● What is required
Within the material below, tally every line that holds the word "will", then give the tally and nothing more.

========

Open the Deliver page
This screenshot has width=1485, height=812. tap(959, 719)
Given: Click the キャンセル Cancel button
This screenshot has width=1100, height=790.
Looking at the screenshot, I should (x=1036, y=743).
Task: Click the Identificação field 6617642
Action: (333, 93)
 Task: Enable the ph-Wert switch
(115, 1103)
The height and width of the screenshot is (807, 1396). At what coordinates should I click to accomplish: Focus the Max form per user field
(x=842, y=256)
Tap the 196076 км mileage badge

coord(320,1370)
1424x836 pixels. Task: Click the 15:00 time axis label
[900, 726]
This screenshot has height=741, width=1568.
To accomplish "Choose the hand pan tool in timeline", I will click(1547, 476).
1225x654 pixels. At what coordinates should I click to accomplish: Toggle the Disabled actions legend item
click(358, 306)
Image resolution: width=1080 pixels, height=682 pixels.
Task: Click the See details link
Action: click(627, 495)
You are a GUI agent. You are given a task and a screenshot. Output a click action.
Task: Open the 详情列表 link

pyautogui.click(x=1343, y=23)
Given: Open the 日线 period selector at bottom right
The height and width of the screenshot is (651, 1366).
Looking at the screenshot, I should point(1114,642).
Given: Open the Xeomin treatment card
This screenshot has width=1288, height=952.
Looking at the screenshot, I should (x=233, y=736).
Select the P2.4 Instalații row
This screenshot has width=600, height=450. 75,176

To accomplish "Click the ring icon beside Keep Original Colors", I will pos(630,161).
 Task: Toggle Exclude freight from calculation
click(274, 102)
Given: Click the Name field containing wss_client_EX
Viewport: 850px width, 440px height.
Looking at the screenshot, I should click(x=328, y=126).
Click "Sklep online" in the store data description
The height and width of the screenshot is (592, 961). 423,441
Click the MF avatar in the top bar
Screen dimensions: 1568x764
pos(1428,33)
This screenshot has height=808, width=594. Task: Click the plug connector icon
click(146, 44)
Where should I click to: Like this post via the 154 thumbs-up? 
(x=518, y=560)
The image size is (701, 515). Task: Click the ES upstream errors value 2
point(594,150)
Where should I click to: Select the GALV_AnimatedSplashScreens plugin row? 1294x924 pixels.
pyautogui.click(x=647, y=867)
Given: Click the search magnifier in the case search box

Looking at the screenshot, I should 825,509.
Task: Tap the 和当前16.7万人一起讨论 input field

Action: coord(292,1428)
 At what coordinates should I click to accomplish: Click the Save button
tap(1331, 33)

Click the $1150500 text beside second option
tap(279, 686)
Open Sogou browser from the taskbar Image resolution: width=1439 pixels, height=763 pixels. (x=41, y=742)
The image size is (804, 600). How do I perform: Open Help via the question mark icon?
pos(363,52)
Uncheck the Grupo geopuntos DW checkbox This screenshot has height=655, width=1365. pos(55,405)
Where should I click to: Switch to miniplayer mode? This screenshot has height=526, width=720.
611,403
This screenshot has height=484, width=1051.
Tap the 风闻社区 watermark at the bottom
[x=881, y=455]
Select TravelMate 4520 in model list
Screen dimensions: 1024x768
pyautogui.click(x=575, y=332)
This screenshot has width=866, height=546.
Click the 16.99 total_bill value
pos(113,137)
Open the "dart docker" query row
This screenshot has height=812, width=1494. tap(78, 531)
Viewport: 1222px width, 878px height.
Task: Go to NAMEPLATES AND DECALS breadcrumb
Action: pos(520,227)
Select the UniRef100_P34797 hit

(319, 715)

========

● Solution to the exercise
2